- _TEXTO PROPORCIONADO_
:::::

Hacía mucho tiempo que no me ponía a escribir nada más levantarme. De hecho, cada vez me cuesta más escribir. Ya he comentado en muchas ocasiones que, según ha ido pasando el tiempo, siento más pudor de compartir mis sentimientos.
Pero el dolor sigue latente. Quizás con mayor ardor, porque para el resto del mundo el paso del tiempo tendría que haberlo apagado. Porque, ese paso del tiempo, para los de enfrente, lo cura todo. Porque, según los demás, cada día se me ve mejor: más guapa, más sonriente, más arreglada…
Pero el dolor está debajo de ese maquillaje, y ahora, ya, ni siquiera la escritura lo apacigua. Es más, el cuerpo es muy sabio, y quizás se aleja de la escritura, para no llorar más. Porque escribir es sanador, pero es que es una escritura en la que la tinta y las lágrimas se mezclan casi a partes iguales.

:::::

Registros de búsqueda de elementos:
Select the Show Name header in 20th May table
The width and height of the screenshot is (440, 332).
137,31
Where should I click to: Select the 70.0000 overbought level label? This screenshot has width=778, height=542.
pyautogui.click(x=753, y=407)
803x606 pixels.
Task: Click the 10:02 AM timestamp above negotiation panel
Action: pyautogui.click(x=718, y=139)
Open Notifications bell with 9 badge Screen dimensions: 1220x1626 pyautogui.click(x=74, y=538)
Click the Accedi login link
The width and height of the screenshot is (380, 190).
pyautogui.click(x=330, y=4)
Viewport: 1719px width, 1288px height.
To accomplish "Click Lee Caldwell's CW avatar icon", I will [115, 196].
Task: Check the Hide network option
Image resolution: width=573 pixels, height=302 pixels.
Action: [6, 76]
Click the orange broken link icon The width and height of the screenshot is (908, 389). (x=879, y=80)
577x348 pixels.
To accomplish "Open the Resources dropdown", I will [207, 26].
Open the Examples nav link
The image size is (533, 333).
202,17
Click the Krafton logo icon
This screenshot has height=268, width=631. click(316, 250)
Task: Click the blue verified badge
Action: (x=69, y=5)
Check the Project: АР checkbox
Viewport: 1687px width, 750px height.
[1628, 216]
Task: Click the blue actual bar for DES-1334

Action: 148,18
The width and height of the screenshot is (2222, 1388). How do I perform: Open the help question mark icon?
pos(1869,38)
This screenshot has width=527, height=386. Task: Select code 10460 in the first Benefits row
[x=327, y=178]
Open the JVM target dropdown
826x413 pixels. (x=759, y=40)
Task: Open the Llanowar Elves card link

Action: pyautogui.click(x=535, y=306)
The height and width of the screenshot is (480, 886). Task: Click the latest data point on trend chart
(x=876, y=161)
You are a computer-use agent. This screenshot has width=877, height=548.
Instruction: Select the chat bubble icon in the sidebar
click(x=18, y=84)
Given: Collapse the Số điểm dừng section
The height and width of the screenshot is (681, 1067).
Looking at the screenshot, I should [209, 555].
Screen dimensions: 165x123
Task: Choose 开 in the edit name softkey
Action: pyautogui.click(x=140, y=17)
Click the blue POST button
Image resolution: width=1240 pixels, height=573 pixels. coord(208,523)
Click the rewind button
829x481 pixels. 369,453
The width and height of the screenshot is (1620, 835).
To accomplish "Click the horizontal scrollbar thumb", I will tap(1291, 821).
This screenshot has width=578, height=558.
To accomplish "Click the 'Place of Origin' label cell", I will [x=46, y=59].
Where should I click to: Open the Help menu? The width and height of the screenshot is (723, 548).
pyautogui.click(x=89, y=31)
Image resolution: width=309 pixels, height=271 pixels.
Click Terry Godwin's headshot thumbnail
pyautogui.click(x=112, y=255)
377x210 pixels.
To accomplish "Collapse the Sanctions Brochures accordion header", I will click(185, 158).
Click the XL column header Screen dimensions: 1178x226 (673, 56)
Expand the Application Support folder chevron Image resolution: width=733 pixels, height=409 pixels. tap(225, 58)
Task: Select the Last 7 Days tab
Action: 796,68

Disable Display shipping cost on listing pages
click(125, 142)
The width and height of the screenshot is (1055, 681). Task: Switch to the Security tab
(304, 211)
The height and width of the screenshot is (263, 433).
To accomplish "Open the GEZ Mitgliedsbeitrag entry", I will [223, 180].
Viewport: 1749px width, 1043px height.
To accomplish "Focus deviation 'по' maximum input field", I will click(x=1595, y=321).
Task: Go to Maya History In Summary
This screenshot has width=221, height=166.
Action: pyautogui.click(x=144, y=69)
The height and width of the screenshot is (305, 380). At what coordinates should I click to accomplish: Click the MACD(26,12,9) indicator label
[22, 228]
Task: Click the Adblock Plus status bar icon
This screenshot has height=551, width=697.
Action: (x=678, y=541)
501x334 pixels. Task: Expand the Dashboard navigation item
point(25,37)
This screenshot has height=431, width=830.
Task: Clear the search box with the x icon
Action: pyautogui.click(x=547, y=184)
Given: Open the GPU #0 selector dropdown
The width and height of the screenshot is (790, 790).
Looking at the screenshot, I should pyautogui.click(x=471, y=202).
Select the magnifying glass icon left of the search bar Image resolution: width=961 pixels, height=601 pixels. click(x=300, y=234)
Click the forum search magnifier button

:::::

- _PROBLEMA BREVE_
Según el texto proporcionado, ¿qué dos cosas se mezclan casi a partes iguales en la escritura?

- _RESPUESTA_
La tinta y las lágrimas.